フランスのリベンジ・ポルノに対する政策、規制及び取組

 現行法で対応しているようです

http://www8.cao.go.jp/youth/youth-harm/chousa/h25/net-syogaikoku/3_16.html
(9)リベンジ・ポルノに対する取組
フランスにおいて「リベンジ・ポルノ(フランス語ではporno de la vengeanc)」はこれまで社会的に話題にはされてこなかったが、2013年12月17日にボルドー裁判所が「リベンジ・ポルノ」事件で実刑判決を下して注目を浴びた 437。53歳の男性が20年近く恋人関係にあった同世代の女性との破局後に、その女性を中傷するテキストメッセージや電子メールを女性に送りつけ、さらに女性の性的な画像を女性の友人、同僚及び雇用主に送りつけた。被告の男性に対してボルドー裁判所は、女性に対するプライバシー侵害と苦痛を与えた罪で10か月の禁固刑(うち実刑4か月)及び被害者の女性に対する物質的損害として1万3,000ユーロ、精神的侵害として1万ユーロの賠償金の支払い判決を言い渡した。

なお、現行のフランス法でリベンジ・ポルノを違法行為として処罰する規定はない。ただし、無許可で他人の画像・映像をインターネットに投稿する行為は、プライバシーの侵害として、以下のような法律にもとづいて民事上又は刑事上の責任を追及される。

個人に対する侮辱や中傷に対しては、1万2,000ユーロの罰金が科せられる。(「出版の自由に関する1881年7月29日法律」第32条
プライベートな場での個人の画像を固定・記録・転送することによるプライバシーの侵害に対しては、1年以下の禁固刑又は4万5,000ユーロの罰金が科せられる。 (「刑法典」第226-1条及び第226-2条)
未成年者のポルノコンテンツの配信に対しては、5年以下の禁固刑又は7万5,000ユーロの罰金が科せられる。 (「刑法典」第227-23条)

インターネットによる個人情報の公開と共有化が拡大しつつある中、プライバシー侵害への対応策として、フランスでは「忘れられる権利(droit à l'oubli numérique)」が議論されている。

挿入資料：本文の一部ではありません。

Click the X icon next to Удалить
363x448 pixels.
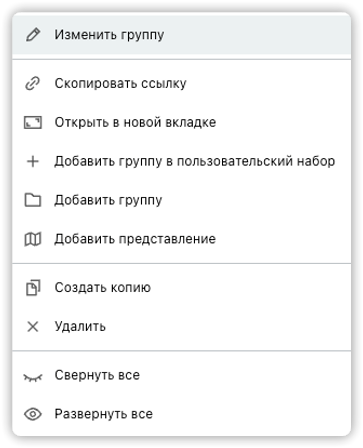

2012年1月25日に欧州委員会が「1995年データ保護指令」改正案 438を発表し、同改正案によって、個人情報保護を強化する側面から「忘れられる権利」や「データポータビリティの権利(droit à la portabilité des données)」が新たに付与された。前述のように、1995年に採択された「データ保護指令」はEU加盟国及びEEA(欧州経済領域)加盟国に対して国内法化を要求するような個人情報保護分野の枠組み指令であり、フランスの個人情報保護法も同指令にもとづき整備された。

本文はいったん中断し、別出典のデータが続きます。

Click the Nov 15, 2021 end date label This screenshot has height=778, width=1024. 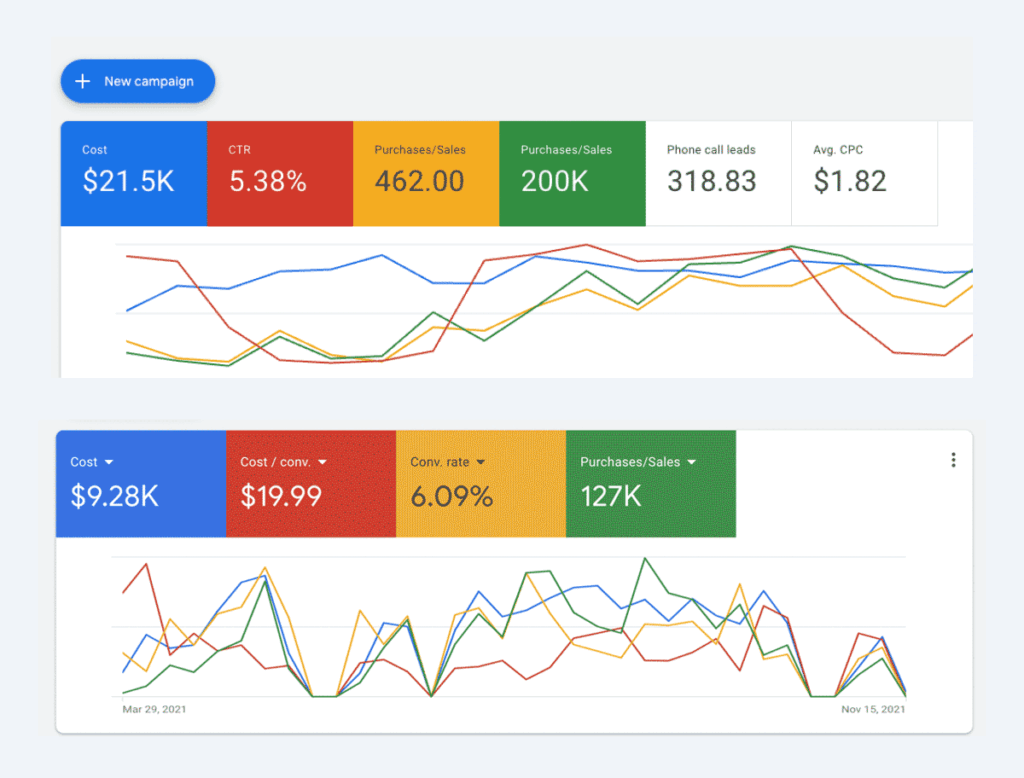(873, 709)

「忘れられる権利」は同改正案第17条 439に規定され、「1995年データ保護指令」第12条(b)における「消去する権利(droit à l'effacement)」をさらに強化したものであり、データ主体の忘れられる権利として個人データを公開している管理者に対し、データ主体の請求があった場合、第三者に当該データのリンクやコピーを消去するように通知することを義務付けるものである。「1995年データ保護指令」第12条でも、個人データを消去する権利が規定されていたが、データが不完全又は不正確、不法に収集された等の理由がないかぎり消去できなかった。今回の改正により、個人が明示的に個人データの削除を要求し、かつそれらを保持する正当な理由がない場合には、データ管理者は当該データを削除する義務が課せられることとなった。

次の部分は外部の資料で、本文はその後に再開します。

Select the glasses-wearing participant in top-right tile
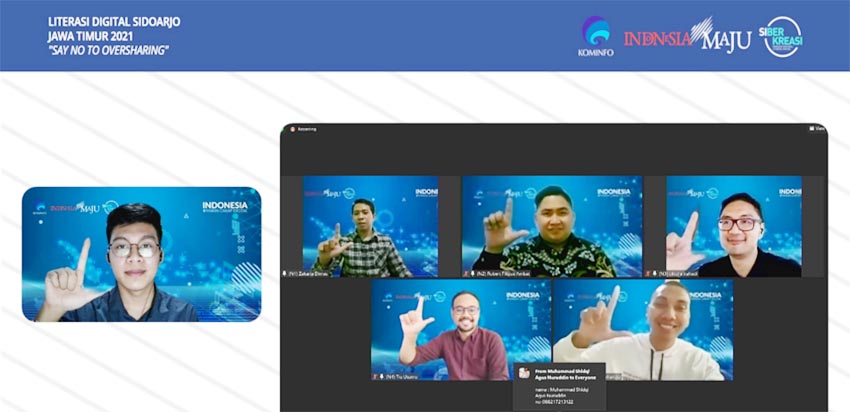Viewport: 850px width, 412px height. (x=733, y=225)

フランスでは、現行の「個人情報保護法」第40条の規定により、「自己の識別が証明された個人は、当該個人情報が不正確、不完全、不明瞭、又は過去のものである場合、若しくは、当該個人情報が収集、利用、伝達又は保存が禁じられている場合に、個人情報処理責任者に対して、当該個人情報を訂正、補完、更新、停止、又は消去させるように要請することができる」とし、消去する権利が認められている。

2010年9月30日には、インターネット利用者の個人情報保護の強化及び未成年者のリテラシー向上を目的として、「デジタルの忘れられる権利憲章(Charte du droit à l'oubli numérique 440)」が政府の主導により定められ、同年10月13日には「提携サイト及び検索エンジンにおけるデジタルの忘れられる権利(Charte du droit à l'oubli numérique dans les sites collaboratifs et moteurs de recherche)」が政府とインターネット関係者(ただし、グーグル、Yahoo!Facebookは不参加)との間で締結された。

最近の事例では、2013年11月6日に大審裁判所が、検索エンジンから元国際自動車連盟会長マックス・モズレー(Max Mosley)氏の性的な映像を削除するようにグーグル社に命じた 441。

以上のように、フランスではプライバシー保護にもとづく「忘れられる権利」が社会的に認められ始めている。